Payer Mix Considerations
The insurance profile of your target patient population can also play a major role in deciding where to launch. Medicare beneficiaries represent a significant portion of ASC procedure volume, especially in specialties like orthopedics, ophthalmology, and cardiovascular care. While this aligns with many new technologies’ intended markets, Medicare’s lower ASC rates can make it harder to sustain favorable economics in this setting early on.

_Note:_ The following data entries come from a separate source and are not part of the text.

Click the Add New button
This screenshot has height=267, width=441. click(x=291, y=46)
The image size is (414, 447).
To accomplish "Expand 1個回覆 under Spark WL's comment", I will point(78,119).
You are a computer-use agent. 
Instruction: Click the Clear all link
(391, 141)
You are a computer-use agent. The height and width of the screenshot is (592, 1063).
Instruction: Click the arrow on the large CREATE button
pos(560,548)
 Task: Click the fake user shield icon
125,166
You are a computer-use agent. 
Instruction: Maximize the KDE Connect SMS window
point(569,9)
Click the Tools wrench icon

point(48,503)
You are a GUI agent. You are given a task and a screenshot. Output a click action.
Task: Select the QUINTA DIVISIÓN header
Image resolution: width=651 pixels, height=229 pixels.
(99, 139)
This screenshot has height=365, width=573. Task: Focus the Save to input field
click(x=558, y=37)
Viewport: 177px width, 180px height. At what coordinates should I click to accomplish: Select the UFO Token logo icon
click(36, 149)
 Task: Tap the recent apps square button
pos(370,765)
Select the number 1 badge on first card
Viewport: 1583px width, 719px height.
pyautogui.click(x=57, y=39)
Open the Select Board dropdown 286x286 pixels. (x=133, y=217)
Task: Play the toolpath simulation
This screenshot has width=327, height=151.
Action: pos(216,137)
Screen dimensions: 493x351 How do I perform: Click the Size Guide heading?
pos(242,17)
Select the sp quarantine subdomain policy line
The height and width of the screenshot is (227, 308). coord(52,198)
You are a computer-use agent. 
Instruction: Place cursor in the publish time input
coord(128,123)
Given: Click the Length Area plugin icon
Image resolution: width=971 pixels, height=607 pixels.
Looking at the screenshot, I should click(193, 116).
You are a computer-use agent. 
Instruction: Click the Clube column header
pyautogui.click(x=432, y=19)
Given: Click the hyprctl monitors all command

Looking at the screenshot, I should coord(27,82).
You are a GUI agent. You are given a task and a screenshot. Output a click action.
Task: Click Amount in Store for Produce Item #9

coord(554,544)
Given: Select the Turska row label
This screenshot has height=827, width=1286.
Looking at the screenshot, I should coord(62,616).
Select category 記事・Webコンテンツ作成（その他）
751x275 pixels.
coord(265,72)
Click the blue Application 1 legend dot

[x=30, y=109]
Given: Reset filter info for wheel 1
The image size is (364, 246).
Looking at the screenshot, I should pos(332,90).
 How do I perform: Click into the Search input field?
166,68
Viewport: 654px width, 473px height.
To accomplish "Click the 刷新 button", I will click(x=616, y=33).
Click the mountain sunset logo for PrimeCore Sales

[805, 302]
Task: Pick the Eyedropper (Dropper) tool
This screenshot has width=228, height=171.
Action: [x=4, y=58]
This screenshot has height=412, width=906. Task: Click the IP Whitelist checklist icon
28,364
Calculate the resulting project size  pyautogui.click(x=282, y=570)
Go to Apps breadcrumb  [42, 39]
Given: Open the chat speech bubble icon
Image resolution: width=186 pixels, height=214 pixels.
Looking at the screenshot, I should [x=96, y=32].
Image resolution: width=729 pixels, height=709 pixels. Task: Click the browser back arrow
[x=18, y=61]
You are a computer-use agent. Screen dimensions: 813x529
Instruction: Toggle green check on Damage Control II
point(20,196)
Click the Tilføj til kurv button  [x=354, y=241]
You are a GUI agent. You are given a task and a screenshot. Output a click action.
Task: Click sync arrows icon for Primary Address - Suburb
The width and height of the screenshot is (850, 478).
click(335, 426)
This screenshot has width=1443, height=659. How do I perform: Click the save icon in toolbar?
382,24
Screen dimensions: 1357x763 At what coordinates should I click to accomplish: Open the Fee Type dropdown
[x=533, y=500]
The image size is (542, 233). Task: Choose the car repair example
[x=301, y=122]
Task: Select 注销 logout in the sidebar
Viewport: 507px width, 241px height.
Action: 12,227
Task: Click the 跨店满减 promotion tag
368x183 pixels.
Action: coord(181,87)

Hospitals, by contrast, typically see a more diverse payer mix. Alongside their Medicare patients, they care for a substantial share of commercially insured individuals, and commercial plans often reimburse at higher rates than Medicare. This mix gives hospitals more financial flexibility to trial new technologies before the economics are fully optimized. By building adoption in a hospital environment first, you can take advantage of this broader payer mix to establish clinical and economic value, while also ensuring that your Medicare claims history is working in your favor when it comes time to enter the ASC market.
A Strategic Two-Step
For technologies destined for ASC-heavy use, the long-term goal is still to thrive in that setting. But a hospital-first strategy may allow you to:
Influence permanent Medicare payment rates by generating HOPD claims during the TPT period
Validate coding, coverage, and payment in a setting with higher reimbursement
Build real-world clinical and economic evidence before entering a more price-sensitive market
Of course, place of service strategy will depend on a lot of factors, some of which might not be relevant to your tech. But don’t ignore the consideration that launching in hospitals first isn’t delaying your ASC opportunity, it’s securing it.